Les partenaires et dirigeants de la CAF dénoncent la politisation croissante de l’organisation sous Motsepe, notamment son alignement avec Gianni Infantino, président de la FIFA. Ce dernier est accusé d’utiliser son influence pour imposer des agendas politiques au détriment de l’autonomie des fédérations nationales. Dans ce contexte, Motsepe fait face à une contestation grandissante au sein de la CAF. Les retards de paiements de NWT et les critiques liées à la gestion financière ont entamé sa crédibilité. De nombreux cadres expriment leur mécontentement face à ce qu’ils considèrent comme une gestion centralisée, profitant davantage aux alliances politiques qu’au développement du football.

Des promesses non tenues

Lors de sa prise de fonction, Patrice Motsepe avait hérité d’un déficit de 40 millions de dollars. Il avait promis de rétablir les finances en maximisant les revenus liés aux droits de diffusion et aux partenariats. Trois ans plus tard, ces promesses peinent à se matérialiser. Les contrats signés sous son mandat, bien que lucratifs, sont souvent ternis par des allégations de favoritisme ou des clauses problématiques. L’affaire Canal+/MultiChoice illustre également les défis auxquels Motsepe est confronté : faciliter des accords ambitieux tout en respectant des régulations locales. La fusion, destinée à renforcer Canal+ en Afrique francophone, dépend encore de l’approbation du régulateur sud-africain, ajoutant une incertitude supplémentaire.

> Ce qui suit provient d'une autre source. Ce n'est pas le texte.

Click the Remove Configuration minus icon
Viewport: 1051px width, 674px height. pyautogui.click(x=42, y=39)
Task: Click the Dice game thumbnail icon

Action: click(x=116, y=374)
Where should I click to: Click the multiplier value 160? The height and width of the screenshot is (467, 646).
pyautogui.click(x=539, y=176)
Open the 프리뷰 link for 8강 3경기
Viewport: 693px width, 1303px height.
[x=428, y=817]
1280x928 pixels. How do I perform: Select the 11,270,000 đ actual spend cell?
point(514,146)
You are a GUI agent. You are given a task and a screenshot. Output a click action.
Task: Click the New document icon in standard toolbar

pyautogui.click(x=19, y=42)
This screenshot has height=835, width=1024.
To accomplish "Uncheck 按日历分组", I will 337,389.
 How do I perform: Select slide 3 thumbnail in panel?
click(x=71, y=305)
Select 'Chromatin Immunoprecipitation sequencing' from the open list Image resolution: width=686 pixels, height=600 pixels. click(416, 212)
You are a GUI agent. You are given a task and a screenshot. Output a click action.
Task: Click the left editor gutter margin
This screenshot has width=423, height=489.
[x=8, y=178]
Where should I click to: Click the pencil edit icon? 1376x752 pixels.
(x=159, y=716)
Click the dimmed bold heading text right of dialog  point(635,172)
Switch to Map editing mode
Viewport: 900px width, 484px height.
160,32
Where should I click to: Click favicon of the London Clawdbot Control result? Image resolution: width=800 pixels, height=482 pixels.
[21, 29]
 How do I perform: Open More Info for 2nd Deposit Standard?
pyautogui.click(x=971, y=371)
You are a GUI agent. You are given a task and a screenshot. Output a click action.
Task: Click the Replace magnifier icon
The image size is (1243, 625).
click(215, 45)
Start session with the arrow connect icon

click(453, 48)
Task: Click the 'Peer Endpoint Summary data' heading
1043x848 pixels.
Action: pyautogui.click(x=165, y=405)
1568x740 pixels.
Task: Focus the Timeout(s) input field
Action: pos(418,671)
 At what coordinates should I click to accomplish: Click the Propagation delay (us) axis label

La bataille pour un second mandat

Avec une échéance fixée au 21 mars 2025, Patrice Motsepe a officiellement déclaré sa candidature à sa propre succession. Mais pour convaincre les présidents des fédérations africaines, il devra apaiser les tensions et présenter un bilan convaincant. Son soutien par des poids lourds comme le Maroc, le Rwanda et son pays natal, l’Afrique du Sud, pourrait ne pas suffire face aux critiques internes. Dans l’ombre de cette campagne, les scandales autour de NWT et des retards de paiements continuent de faire les gros titres. Les membres de la CAF, tout comme le monde du football africain, s’interrogent : Patrice Motsepe est-il l’homme capable de mener la CAF vers un avenir plus transparent et prospère, ou son mandat restera-t-il marqué par des zones d’ombre ?

À l’approche de l’élection présidentielle de la CAF, Patrice Motsepe devra répondre à des interrogations sur ses choix stratégiques et restaurer la confiance en une institution affaiblie par des controverses. Alors que le football africain mérite un leadership visionnaire et désintéressé, le futur de la CAF dépendra de la capacité de son président à se concentrer sur l’essentiel : le jeu et ses millions de passionnés à travers le continent.